Given request: Echo the lines below word for word, beginning with the line that contains "How do I perform: Click the Raw" and continuing through the line that contains "(x=504, y=22)".

Given data:
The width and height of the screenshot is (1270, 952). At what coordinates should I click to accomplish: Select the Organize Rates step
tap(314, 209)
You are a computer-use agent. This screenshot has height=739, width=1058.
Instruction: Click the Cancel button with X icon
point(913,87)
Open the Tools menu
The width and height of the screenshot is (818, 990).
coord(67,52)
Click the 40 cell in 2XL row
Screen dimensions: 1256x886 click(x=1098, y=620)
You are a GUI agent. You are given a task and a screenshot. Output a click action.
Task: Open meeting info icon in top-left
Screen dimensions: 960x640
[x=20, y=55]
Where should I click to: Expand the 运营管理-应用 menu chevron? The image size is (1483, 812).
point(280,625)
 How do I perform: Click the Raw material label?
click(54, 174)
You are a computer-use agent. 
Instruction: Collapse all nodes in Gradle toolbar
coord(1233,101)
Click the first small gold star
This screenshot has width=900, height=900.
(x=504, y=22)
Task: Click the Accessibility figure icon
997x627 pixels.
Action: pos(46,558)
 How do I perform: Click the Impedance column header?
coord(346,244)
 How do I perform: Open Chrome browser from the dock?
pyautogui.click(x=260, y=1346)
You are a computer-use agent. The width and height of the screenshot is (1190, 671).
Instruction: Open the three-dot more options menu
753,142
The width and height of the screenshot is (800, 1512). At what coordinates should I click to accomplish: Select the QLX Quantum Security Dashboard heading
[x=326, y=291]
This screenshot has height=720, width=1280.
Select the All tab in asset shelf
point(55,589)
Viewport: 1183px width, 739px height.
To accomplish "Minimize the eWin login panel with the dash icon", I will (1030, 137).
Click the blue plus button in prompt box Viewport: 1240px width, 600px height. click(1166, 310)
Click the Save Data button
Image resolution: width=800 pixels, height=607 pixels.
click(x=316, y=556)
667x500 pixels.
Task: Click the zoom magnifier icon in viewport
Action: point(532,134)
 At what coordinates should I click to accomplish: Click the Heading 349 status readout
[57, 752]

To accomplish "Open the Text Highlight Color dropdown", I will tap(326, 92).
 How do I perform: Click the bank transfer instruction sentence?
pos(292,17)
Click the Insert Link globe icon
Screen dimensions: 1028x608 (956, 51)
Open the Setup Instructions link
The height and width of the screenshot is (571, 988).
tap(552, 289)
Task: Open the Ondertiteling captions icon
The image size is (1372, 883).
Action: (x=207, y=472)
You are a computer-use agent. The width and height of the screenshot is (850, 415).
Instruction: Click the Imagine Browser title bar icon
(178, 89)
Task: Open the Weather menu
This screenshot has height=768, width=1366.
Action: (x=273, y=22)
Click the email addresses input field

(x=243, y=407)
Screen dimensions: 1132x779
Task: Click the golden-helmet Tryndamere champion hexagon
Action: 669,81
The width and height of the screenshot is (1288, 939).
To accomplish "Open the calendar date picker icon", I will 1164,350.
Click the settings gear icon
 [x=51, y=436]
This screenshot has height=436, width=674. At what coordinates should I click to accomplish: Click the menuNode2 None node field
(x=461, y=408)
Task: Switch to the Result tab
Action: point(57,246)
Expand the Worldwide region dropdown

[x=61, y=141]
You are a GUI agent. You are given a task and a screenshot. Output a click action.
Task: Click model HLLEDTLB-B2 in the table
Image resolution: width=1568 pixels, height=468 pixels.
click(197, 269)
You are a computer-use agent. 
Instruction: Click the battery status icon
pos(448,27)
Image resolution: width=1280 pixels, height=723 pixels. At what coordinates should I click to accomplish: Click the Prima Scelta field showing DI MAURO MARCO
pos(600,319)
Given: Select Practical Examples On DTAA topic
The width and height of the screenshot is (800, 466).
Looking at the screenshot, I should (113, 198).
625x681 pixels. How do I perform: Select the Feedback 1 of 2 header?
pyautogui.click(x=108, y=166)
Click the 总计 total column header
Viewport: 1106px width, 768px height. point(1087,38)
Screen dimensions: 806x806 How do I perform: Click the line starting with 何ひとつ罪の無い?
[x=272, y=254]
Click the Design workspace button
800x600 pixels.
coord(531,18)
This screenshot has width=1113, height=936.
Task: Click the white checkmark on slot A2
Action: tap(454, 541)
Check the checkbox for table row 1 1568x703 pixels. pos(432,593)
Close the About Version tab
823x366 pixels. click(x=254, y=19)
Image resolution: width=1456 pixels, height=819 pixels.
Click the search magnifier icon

Worked solution:
 How do I perform: Click the Raw material label?
click(54, 174)
You are a computer-use agent. 
Instruction: Collapse all nodes in Gradle toolbar
coord(1233,101)
Click the first small gold star
This screenshot has width=900, height=900.
(x=504, y=22)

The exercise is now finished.